Assess and derive recommendations for improved cooperation between childcare institutions, parents, and practitioners (subproject 5).
Subproject 4 analyzes epigenetic mechanisms in mothers and their children over time.
The current study protocol relates to the clinical trial (subproject 1). We will conduct and evaluate the first disorder-specific parenting intervention for mothers with BPD in a multi-center randomized controlled trial. The intervention is conceptualized as an add-on intervention to a completed or ongoing individual therapy focusing on the borderline symptomatology of the mother. Participation in the group program does not substitute individual psychotherapy. All participants must either have already completed or actually be in an individual treatment for their BPD.
The primary hypothesis is that the intervention has positive effects on parenting, and decreases child abuse potential directly after the intervention and at 6-month follow-up compared to a waiting control group. Secondary, it is hypothesized that the intervention reduces parental stress and enhances perceived parental competences. As well, an improvement in maternal emotion regulation and a reduction of mental distress is expected.
Trial design
The trial is designed as a randomized, controlled, multi-center trial with two parallel groups. Randomization will be performed as clustered randomization with a 1:1 allocation by RedCap software for each study center separately.

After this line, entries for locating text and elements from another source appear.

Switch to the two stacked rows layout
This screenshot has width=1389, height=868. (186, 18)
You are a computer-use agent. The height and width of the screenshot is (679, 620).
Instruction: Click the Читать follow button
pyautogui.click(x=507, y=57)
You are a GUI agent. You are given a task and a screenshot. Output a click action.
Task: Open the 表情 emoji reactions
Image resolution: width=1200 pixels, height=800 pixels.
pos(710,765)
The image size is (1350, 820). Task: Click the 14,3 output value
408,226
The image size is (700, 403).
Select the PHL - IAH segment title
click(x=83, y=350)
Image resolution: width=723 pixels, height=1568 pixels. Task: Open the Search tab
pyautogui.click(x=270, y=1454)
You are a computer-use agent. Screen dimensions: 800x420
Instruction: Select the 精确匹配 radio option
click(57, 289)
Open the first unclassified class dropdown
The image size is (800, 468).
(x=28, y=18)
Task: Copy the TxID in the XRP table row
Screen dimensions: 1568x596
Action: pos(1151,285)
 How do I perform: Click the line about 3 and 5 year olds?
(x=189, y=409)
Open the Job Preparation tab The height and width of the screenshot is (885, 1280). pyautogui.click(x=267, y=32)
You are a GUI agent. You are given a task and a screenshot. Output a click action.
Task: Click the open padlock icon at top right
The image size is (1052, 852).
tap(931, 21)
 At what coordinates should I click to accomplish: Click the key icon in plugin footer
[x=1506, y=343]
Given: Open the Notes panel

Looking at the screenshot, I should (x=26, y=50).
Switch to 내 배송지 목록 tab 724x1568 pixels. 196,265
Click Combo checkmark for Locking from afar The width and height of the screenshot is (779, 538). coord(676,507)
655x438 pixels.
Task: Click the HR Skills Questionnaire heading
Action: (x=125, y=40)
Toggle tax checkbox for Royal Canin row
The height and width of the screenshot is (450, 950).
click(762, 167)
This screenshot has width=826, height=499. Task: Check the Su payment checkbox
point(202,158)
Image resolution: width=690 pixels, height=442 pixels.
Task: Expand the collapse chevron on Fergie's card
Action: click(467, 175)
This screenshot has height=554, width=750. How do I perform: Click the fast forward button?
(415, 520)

Methods: participants, interventions, and outcomes
Study design, recruitment, and eligibility
Participants are recruited via three academic study centers in the German cities of Berlin, Bochum, and Bremen. Each study center cooperates with different in- and outpatient facilities, assisted living facilities, and individual therapists, through which participants with BPD are recruited. Most of these services are covered by the public health insurance, so that we expect the sample to be representative for mothers with BPD living in Germany. All participants will first be screened by a short telephone interview regarding their study eligibility (inclusion and exclusion criteria see below). When meeting the inclusion criteria, participants are invited to a face-to-face diagnostic interview (Structured Clinical Interview for DSM 5; SCID CV & SCID PD; German version: [36]; modules: mood disorders, psychotic symptoms, substance use disorders, anxiety disorders, posttraumatic stress disorder, BPD) to assess BPD symptoms and comorbid diagnosis as well as child-related psychopathology (subproject 2). Staff members who received a 2-day training and are supervised regularly conduct all diagnostic interviews. When still meeting inclusion criteria, participants obtain a personal link to complete several web-based questionnaires. Afterwards, they are invited to a first assessment with their child, where variables of subprojects 2, 3, and 4 are assessed. Participants are then randomized to the intervention or the waiting control group. All questionnaires and assessments are repeated post-interventional (week 12) and at follow-up 6 months later (month 9). After completing all assessment points, mothers randomized to the waiting control group are offered to participate in the parenting program (see also Table 1 SPIRIT schedule of enrollment, interventions, and assessments/participant timeline).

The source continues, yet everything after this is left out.